Telma tentou ir de comboio para o trabalho. Voltou para casa: nas estações encontrou elevadores avariados e a cadeira de rodas não cabia noutro

4 jan, 13:00

O destino era Roma-Areeiro, mas avisaram-na que o elevador estava avariado. Na alternativa, em Entrecampos, estaria “tudo bem”. Telma Mendes começou a fazer o caminho inverso. E acabou em casa. A Infraestruturas de Portugal explica que equipamentos foram afetados pelas cheias em Lisboa e não tem data fechada para a reparação.

Era o primeiro dia de trabalho de Telma Mendes em 2023. Como é hábito, nesta terça-feira, dia 3, esta técnica de apoio a investidores de uma empresa da área de energia, apanhou o comboio na estação do Fogueteiro para rumar ao escritório em Lisboa. A saída habitual era a estação de Roma-Areeiro.

Mas, a meio do caminho, foi avisada pelo operador da Fertagus de que o elevador daquela estação estava avariado. Pensou logo na alternativa: a estação anterior, de Entrecampos.

“Pedi para confirmar se o elevador de Entrecampos estava a funcionar. Porque a 21 de dezembro, quando precisei de ir a uma consulta no Hospital Curry Cabral, estava avariado. Disseram-me que, em princípio, estava tudo bem”, conta.

O problema é que não estava. “Quando chego ao elevador, tinha lá o cartaz de avariado”. Sem alternativa, ficou no cais à espera que algum segurança a viesse auxiliar. Só que essa ajuda demorou a aparecer - só após várias tentativas, uma delas com um maquinista de um comboio. "Sente-se um bocadinho de pânico", confessa.

Telma Mendes, 48 anos, teve de esperar que chegasse outro comboio. O plano era tentar a outra alternativa, a estação de Sete Rios, começando a recuar no percurso que tinha feito. Com ajuda, entrou no comboio, mas foi avisada pelo operador da CP de que a saída em Sete Rios poderia ser conturbada, devido ao espaço entre o cais e o comboio. “Com a ajuda dele e de outra pessoa, lá consegui sair”.
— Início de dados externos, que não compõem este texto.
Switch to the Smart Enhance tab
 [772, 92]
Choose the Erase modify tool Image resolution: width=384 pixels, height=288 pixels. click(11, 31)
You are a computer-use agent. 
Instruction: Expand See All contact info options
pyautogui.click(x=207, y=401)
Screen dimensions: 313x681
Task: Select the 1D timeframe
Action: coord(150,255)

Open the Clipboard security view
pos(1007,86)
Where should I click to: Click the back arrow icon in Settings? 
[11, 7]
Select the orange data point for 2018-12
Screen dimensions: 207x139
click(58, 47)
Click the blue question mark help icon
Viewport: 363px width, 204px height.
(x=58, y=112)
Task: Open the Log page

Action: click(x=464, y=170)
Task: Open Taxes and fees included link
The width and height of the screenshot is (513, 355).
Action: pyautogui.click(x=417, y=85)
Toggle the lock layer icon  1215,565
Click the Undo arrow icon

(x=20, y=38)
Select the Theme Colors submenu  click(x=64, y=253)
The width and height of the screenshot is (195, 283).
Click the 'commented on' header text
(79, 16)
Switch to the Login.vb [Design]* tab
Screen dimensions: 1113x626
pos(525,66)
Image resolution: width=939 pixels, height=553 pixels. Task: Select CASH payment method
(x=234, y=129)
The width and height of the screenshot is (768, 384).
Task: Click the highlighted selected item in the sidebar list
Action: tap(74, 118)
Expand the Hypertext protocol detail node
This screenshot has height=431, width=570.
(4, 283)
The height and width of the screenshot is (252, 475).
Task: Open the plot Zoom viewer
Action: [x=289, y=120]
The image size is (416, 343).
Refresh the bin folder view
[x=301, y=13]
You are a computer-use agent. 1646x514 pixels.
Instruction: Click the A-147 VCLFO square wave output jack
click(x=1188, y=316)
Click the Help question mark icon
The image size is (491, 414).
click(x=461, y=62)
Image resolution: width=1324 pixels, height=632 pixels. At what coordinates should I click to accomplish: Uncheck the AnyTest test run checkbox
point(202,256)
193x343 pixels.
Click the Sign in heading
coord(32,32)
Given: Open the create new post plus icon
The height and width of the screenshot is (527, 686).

A história não termina aqui. Ao chegar ao elevador, percebeu que a cadeira de rodas, com um propulsor elétrico, não cabia no interior. Ainda tentou girar a roda do propulsor para chegar mais à frente e até tirou a mochila das costas. Mas o elevador não fechava.

Procurou um contacto telefónico para pedir ajuda, mas não encontrou. Nenhum segurança apareceu para a ajudar. Então, só havia uma coisa a fazer: voltar para casa. Mal passou um comboio da Fertagus, com paragem no Fogueteiro, entrou, com a ajuda de um passageiro.

Desde 2019 que Telma Mendes utiliza este transporte público para chegar ao trabalho. Elogia a atenção e o apoio de todos os técnicos com quem se foi cruzando em todos estes meses. À entrada de cada viagem, diz, avisa sempre os técnicos, para que no destino saibam que ela segue no comboio e lhe possam prestar a ajuda necessária no destino. Porque, mesmo quando o elevador avariava em Roma-Areeiro, havia tempo para ir para a alternativa, em Entrecampos.

Telma Mendes ainda ponderou fazer cerca de três quilómetros em cadeira de rodas entre Sete Rios e a Avenida Estados Unidos da América, onde trabalha. “O problema são só as pernas. Eu ando numa cadeira de rodas, mas consigo raciocinar e fazer escolhas”. Desta vez, nem essa opção teve.

Afetados pelas cheias

Contactada, a Infraestruturas de Portugal, que gere as estações de comboio, “lamenta esta situação” e explica que os equipamentos foram afetados pelas cheias de dezembro em Lisboa.

“Atualmente encontram-se imobilizados cinco elevadores nas estações referidas (Sete Rios, Roma-Areeiro e Entrecampos)”, confirmou. A empresa admite que, apesar dos esforços na reparação, “dada a gravidade dos danos, o tempo de imobilização será prolongado”.

Já sobre a dimensão do elevador de Sete Rios, garante que “todos os elevadores instalados nas estações têm cabines que obedecem ao dimensionamento legalmente previsto para acesso a cadeira de rodas”.

A empresa insiste que foi afixada informação junto dos elevadores, admite que esses cartazes possam ter sido vandalizados, mas promete “reforçar a informação”.